Source text:
▽
Of course there’s also a lot in it that is profoundly true, which raises a perplexing question. How do you distinguish the true from the false? Perhaps sadly there is no simple, foolproof answer to that question. The only answer is you have to work at it. You have to do the work of discernment. You have to understand the time of a passage’s creation. You have to understand why it is in the Bible in the first place. If it’s in the Bible somebody at some time thought it was true or at least thought that it was worth preserving. Why would they think that? Did they understand God differently than you do? Did they understand the nature of truth differently than you do? Did they understand the nature and purpose of writing differently than you do? Did they understand the nature of the cosmos differently than we do? Did they understand human nature differently than we do? All of those differences and more besides can explain why something’s in the Bible that strikes us as simply false.
Beyond that, we people of faith have an obligation to determine what our standard of truth is. Your standard isn’t necessarily the same as anyone else’s, but you’ve probably got one whether you’re aware of it or not. If you’re not, examine why you think something in the Bible is false, assuming of course that you do. If you don’t think anything in the Bible is false examine what you have to do to convince yourself that everything in it is true. For us Christians the standard of true and false is Jesus, but the Bible gives us more than one understanding of Jesus, so saying my standard is Jesus is the beginning of an answer to the question of standards, but it isn’t the end of it. Once we know what our standard of truth and falsity in the Bible is we can do the discernment of deciding if something we read in the Bible is true or false.
Don’t ever say I told you it was easy. It’s not easy. As I say in my book Liberating the Bible the Bible does not call us to easy answers and rote responses. The work of discernment is not easy, but it is necessary and unavoidable. Everyone discerns whether what they read in the Bible is true or false, it’s just that not everyone admits to doing it. Not everyone can articulate their standard for distinguishing truth from falsehood. I hope that you do and can. If not, you’ve got work to do. So get on with it, OK?
△
Direction:
In the passage on discerning truth in the Bible, what is the standard of true and false for Christians?

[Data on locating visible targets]
▽
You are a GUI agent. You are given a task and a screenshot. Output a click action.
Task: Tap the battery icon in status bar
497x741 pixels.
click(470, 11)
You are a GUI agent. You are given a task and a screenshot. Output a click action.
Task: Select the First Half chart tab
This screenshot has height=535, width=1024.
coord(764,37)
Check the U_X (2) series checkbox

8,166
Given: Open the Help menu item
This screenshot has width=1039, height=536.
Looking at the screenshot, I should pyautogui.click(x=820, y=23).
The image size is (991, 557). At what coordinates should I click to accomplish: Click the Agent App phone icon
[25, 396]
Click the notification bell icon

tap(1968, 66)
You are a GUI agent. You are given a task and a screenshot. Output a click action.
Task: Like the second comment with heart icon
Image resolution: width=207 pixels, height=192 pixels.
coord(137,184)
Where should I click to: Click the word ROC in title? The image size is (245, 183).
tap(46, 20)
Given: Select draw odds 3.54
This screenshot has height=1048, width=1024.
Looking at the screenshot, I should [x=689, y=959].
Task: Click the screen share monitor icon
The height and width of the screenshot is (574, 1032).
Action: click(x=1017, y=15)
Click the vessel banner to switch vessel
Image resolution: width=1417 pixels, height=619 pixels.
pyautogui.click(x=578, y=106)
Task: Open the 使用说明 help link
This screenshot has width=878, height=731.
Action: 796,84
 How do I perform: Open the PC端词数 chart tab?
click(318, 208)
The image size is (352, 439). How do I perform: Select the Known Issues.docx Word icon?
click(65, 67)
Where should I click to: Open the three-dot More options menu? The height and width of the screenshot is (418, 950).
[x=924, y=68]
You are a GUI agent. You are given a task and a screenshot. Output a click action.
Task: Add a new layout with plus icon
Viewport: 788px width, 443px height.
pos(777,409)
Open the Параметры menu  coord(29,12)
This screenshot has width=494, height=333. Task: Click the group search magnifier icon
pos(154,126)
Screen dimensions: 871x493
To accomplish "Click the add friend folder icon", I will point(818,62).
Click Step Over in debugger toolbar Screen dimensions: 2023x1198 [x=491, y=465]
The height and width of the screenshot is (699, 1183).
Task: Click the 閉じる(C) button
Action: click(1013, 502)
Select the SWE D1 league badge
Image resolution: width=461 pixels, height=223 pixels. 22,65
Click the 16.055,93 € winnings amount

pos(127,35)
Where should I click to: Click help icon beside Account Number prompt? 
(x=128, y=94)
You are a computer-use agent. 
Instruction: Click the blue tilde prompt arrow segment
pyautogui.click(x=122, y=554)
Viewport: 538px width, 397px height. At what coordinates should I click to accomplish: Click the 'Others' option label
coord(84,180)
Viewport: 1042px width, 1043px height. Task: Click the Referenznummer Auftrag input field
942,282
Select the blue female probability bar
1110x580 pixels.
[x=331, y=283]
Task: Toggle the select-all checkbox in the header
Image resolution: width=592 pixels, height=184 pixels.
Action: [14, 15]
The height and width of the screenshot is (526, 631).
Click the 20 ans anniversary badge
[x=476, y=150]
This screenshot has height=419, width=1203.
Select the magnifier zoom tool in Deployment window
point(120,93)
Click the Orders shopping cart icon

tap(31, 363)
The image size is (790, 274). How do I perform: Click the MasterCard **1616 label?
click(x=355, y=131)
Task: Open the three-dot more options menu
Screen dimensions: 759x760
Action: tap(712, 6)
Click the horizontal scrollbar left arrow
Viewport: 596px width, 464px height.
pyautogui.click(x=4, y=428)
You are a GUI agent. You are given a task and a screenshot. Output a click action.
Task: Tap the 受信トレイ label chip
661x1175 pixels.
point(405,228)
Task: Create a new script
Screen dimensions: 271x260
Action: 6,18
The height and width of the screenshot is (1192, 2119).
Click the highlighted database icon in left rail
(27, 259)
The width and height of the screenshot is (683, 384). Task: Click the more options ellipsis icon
△
Response:
Jesus.